Tanti i pregi di questo doc sui generis a partire dalla brillante cura con frammenti e materiali d’archivio punteggiano e puntellano la storia con la freschezza e il ritmo del “mai visto” per una sorta di premio Oscar impossibile al production designer. “Il mondo è andato avanti per la grande volontà di sopravvivenza, per chi ha fatto cose più grandi rispetto alle proprie vite e alle vite degli altri. Raffaele non voleva essere la bandiera dei pacifisti nel mondo, anzi, lui voleva zompare su un aereo e tornarsene a casa; allora però il gesto fu enorme ed accese una lampadina fuori dagli Usa su quello che era la vera condizione psicologica di chi andava in guerra e tornava traumatizzato. In quel momento con pochi giornali e tv a documentare i fatti, un gesto così valeva come un tweet”.

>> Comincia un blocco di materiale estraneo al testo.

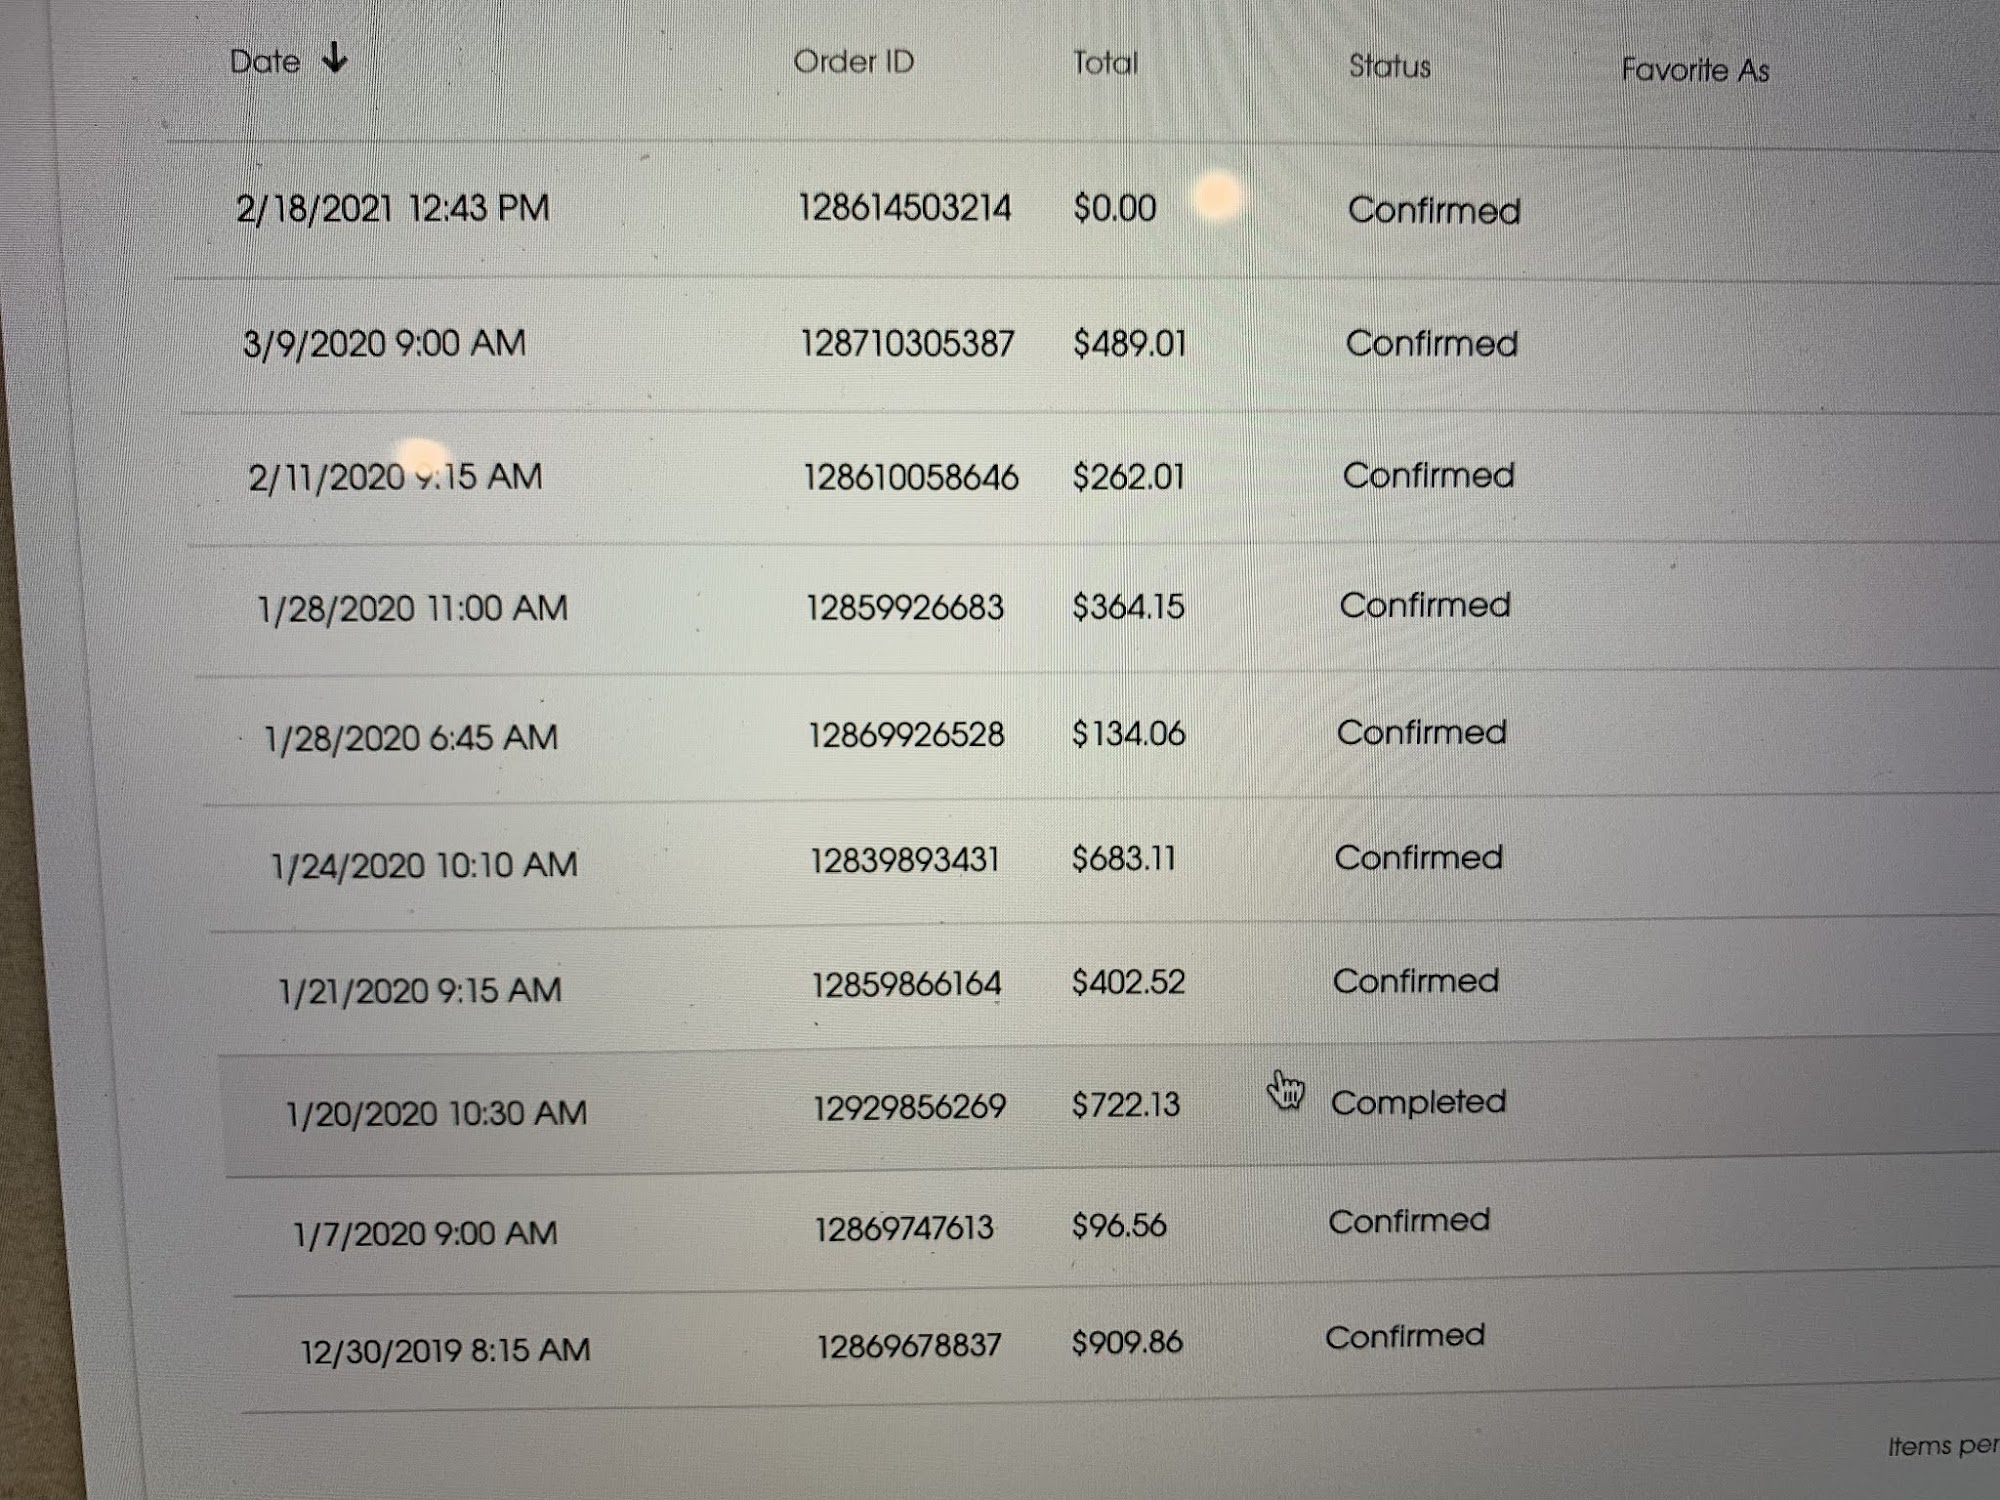Sort by the Status column header
The image size is (2000, 1500).
pyautogui.click(x=1389, y=67)
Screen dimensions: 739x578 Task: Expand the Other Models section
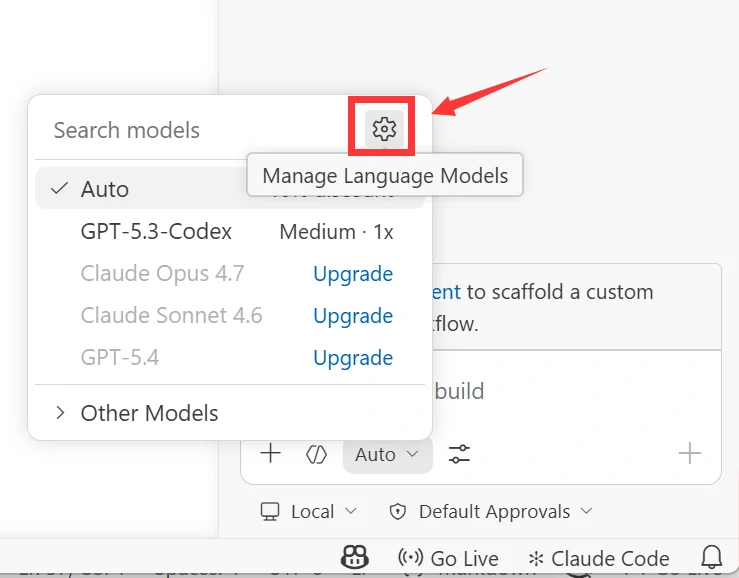coord(149,413)
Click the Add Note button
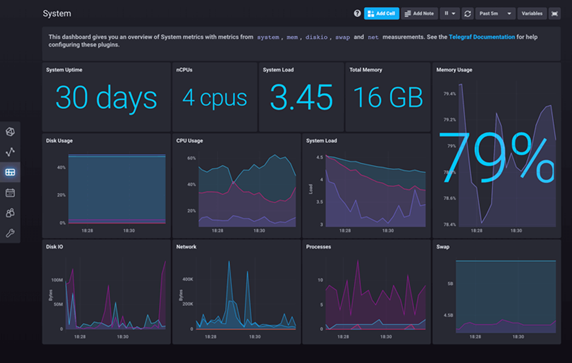The height and width of the screenshot is (363, 572). pyautogui.click(x=420, y=13)
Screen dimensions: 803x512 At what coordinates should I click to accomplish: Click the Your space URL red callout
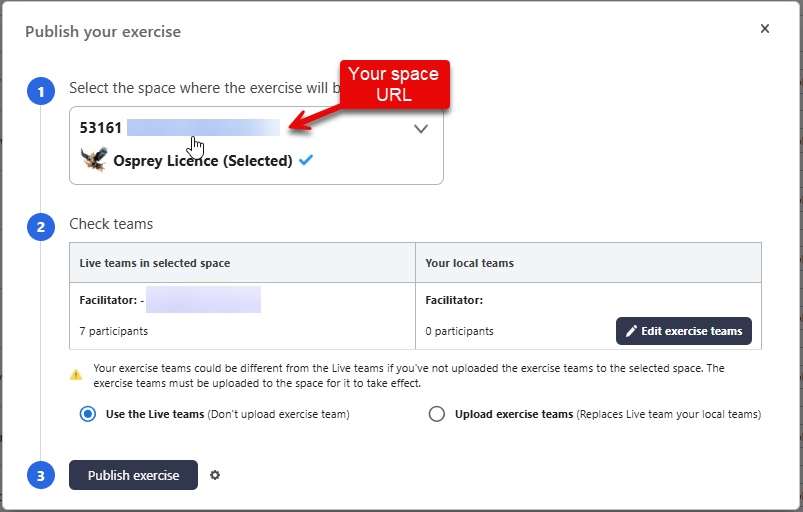coord(393,85)
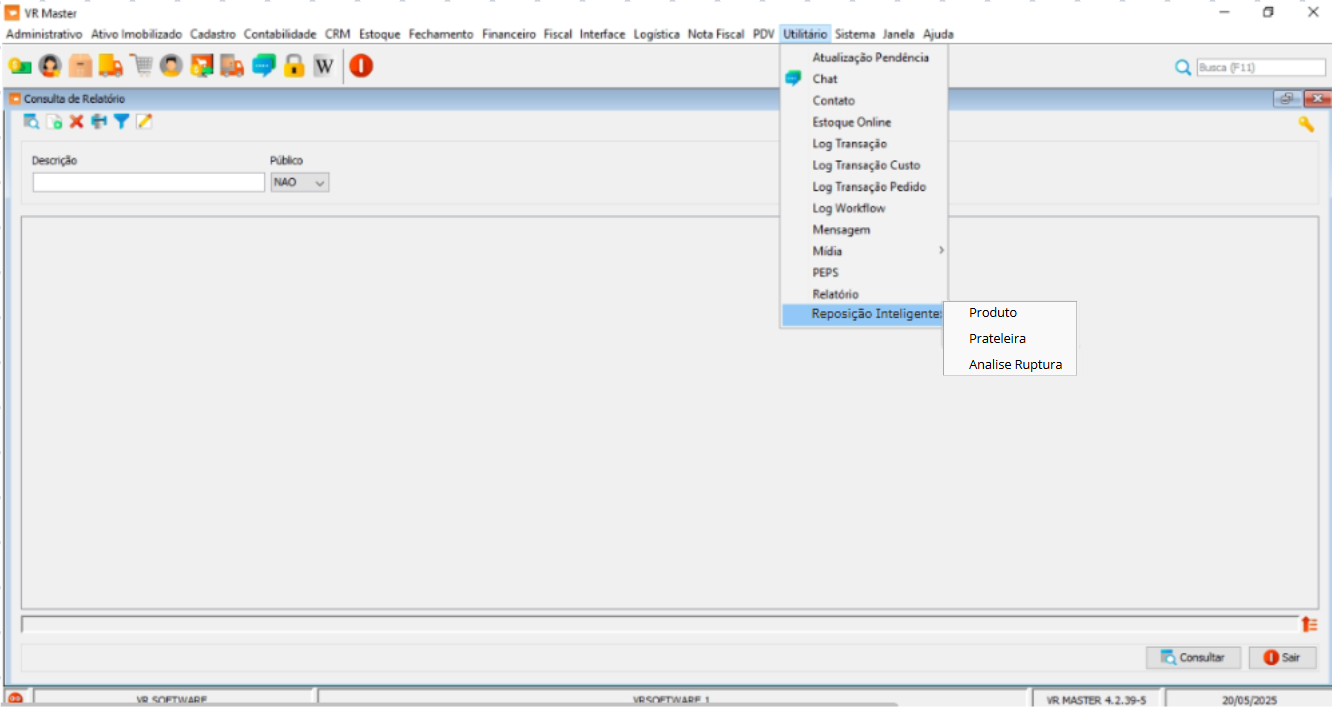
Task: Click the red exit icon in main toolbar
Action: point(361,66)
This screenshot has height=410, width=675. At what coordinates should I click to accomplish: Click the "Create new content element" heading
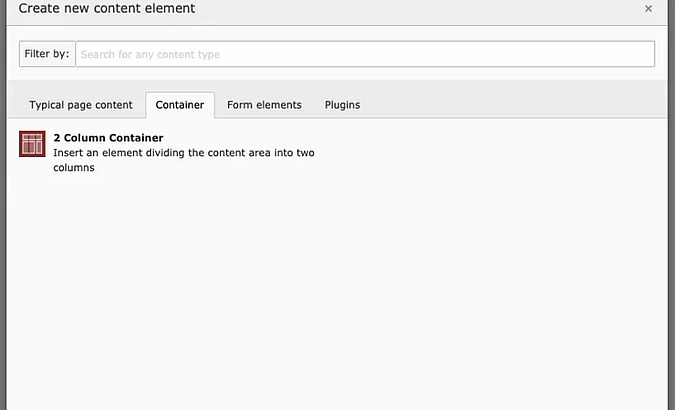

Quando vi capiterà di vedere questo piccolo gioiello che formalmente è registrato sulla strada intrapresa dai Lumiere, ma è immerso fino al collo nel percorso di Melies, palpiterete anche di fronte ai fotogrammi di una storia d’amore mai conclusa e consumata, quella di Raffaele per Tracy una delle hostess rimaste sull’aereo dirottato fino a Roma (il fermo immagine su lei che lo guarda fuori campo in tribunale è da brividi), su cui Infascelli cuce un brillante ricamo, come almeno su un’altra mezza dozzina di sottotrame, di affabulazione romantica e magmatica suspense. “Non so se ha senso parlare di karma, ma come mi accadde per l’autista di Kubrick in S for Stanley, parlando con Raffaele ho scoperto che da ragazzino acquistai una tavola da surf proprio nel suo negozio di fianco alla pompa di benzina”, chiosa il regista romano. E il dito steccato che Minichiello mostra per mezzo film? È vero? O è messa in scena? “Raffaele è arrivato in scena così. Noi eravamo molto perplessi a girare. Gli abbiamo chiesto più volte cosa fosse successo, ma lui non ci diceva niente. A un certo punto finite le riprese, mi fa ‘te lo dico, ma non dirlo a nessuno: mi sono sparato sul dito pulendo il fucile”.